The minimal requirements are tram.py
, parameter_target.py
and a training step that looks something like the snippet below. This is meant to replace the training_step
function of the Huggingface Trainer
class. Our version of this class will be added soon.
The critical details are:
- Define a parameter target object which specifies the other model to compare the current model for trust region measurement.
- Overload the optimizer with the `TRAM` class. `TRAM` accepts a base optimizer (e.g., Adam) and runs the TRAM logic on top. Remember to adjust the LR scheduler call to attach to `optimizer.base_optimizer`.
- Define a `logit_distance` class which gives you back the KL divergence. See `kl.py`.
def _training_step_tram(self, model: nn.Module, inputs: Dict[str, Union[torch.Tensor, Any]]
) -> torch.Tensor:
"""
Perform a TRAM step on a batch of inputs.
Subclass and override to inject custom behavior.
Args:
model (`nn.Module`):
The model to train.
inputs (`Dict[str, Union[torch.Tensor, Any]]`):
The inputs and targets of the model.
The dictionary will be unpacked before being fed to the model. Most models expect the targets under the
argument `labels`. Check your model's documentation for all accepted arguments.
Return:
`torch.Tensor`: The tensor with training loss on this batch.
"""
def step(subsample_batch: bool = False, return_outputs: bool = False) -> Union[Tuple[torch.Tensor, Dict[str, torch.Tensor]], torch.Tensor]:
with self.compute_loss_context_manager():
outputs = None
loss_outputs = self.compute_loss(model, inputs, return_outputs=return_outputs, subsample_batch=subsample_batch)
if return_outputs:
loss, outputs = loss_outputs
else:
loss = loss_outputs
if self.args.n_gpu > 1:
loss = loss.mean() # mean() to average on multi-gpu parallel training
if self.do_grad_scaling:
self.scaler.scale(loss).backward()
elif self.use_apex:
with amp.scale_loss(loss, self.optimizer) as scaled_loss:
scaled_loss.backward()
else:
self.accelerator.backward(loss)
return (loss, outputs) if return_outputs else loss
# Set to training mode
model.train()
# Enable batch norm updates on first pass
enable_running_stats(model)
inputs = self._prepare_inputs(inputs)
# First forward pass
loss, outputs = step(subsample_batch=False, return_outputs=True)

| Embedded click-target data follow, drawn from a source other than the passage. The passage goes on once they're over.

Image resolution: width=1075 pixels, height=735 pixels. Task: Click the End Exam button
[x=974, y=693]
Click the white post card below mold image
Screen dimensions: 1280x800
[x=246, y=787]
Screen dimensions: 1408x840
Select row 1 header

# TRAM ascent includes noising fn
logits = outputs.get("logits")
target_logits = self.parameter_target.forward(self.model, inputs, noise_gradient=False).get("logits")
logit_noise_divergence = self.logit_distance.get_divergence(target_logits, logits)

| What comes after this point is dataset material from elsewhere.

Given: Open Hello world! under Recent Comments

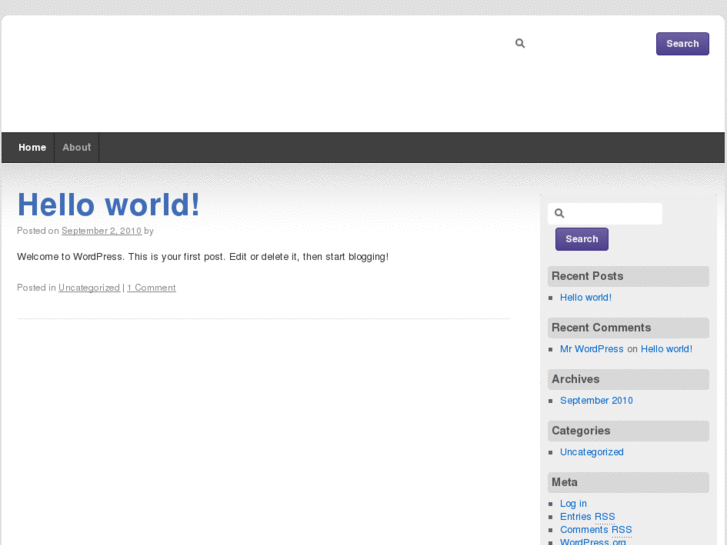Looking at the screenshot, I should tap(666, 349).
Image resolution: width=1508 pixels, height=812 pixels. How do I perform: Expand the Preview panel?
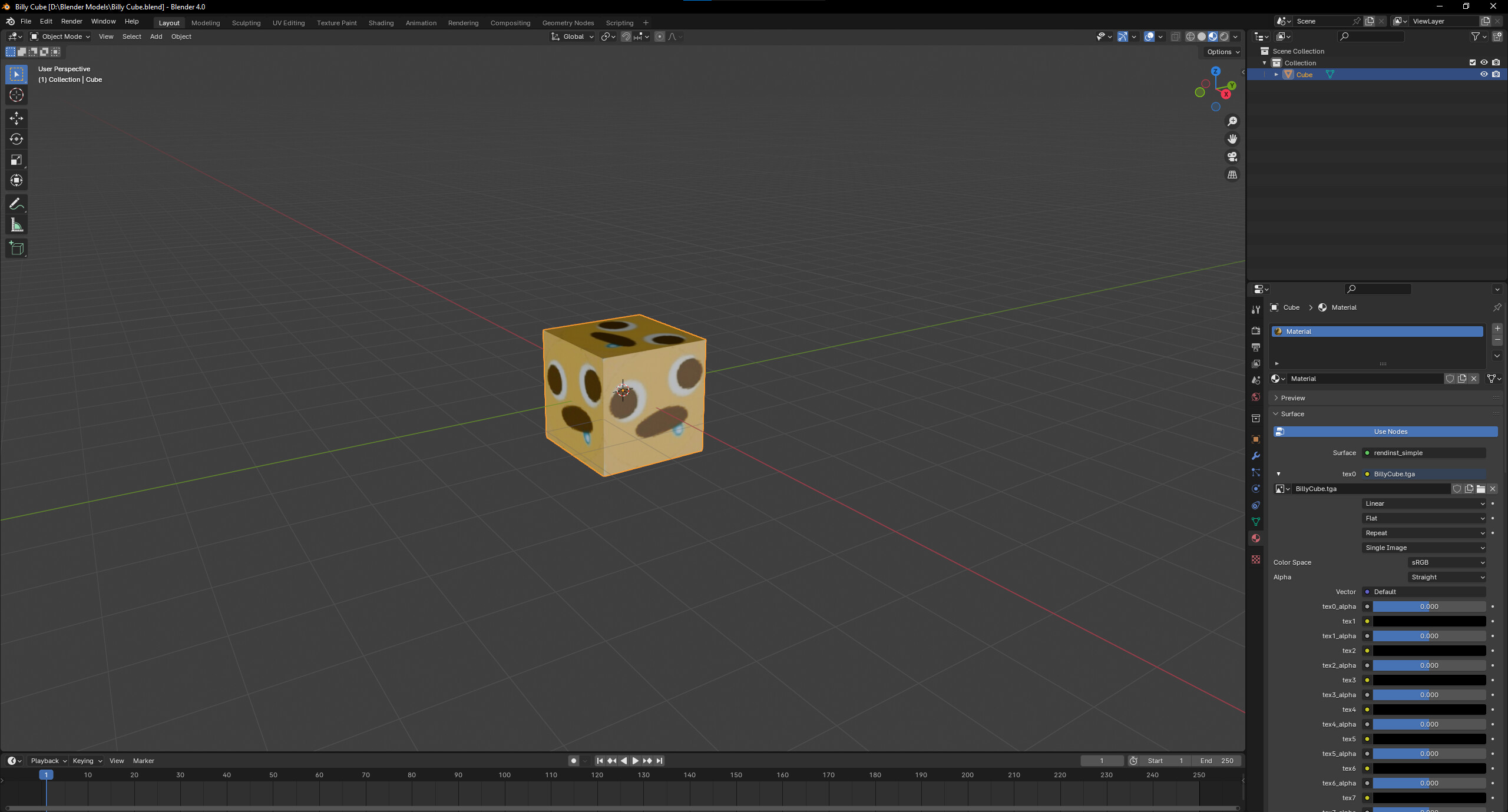[x=1293, y=398]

logit_noise_divergence *= self.logit_scale # Scaling parameter which may be needed for CLM
self.optimizer.first_step(logit_noise_divergence, zero_grad=True)
# Don't update batch norm on second pass
disable_running_stats(model)
# Second Forward pass (includes .backward())
loss = step()
# The loss call. Second step() happens in Trainer._inner_training_loop
return loss.detach() / self.args.gradient_accumulation_steps
- There is a current issue with the `accelerate` codebase in HF. When functionality like adjusting the batch size gets called, the optimizer can break.
- Multi GPU training is not 100% verified. At present, this includes ignoring m-sharpness.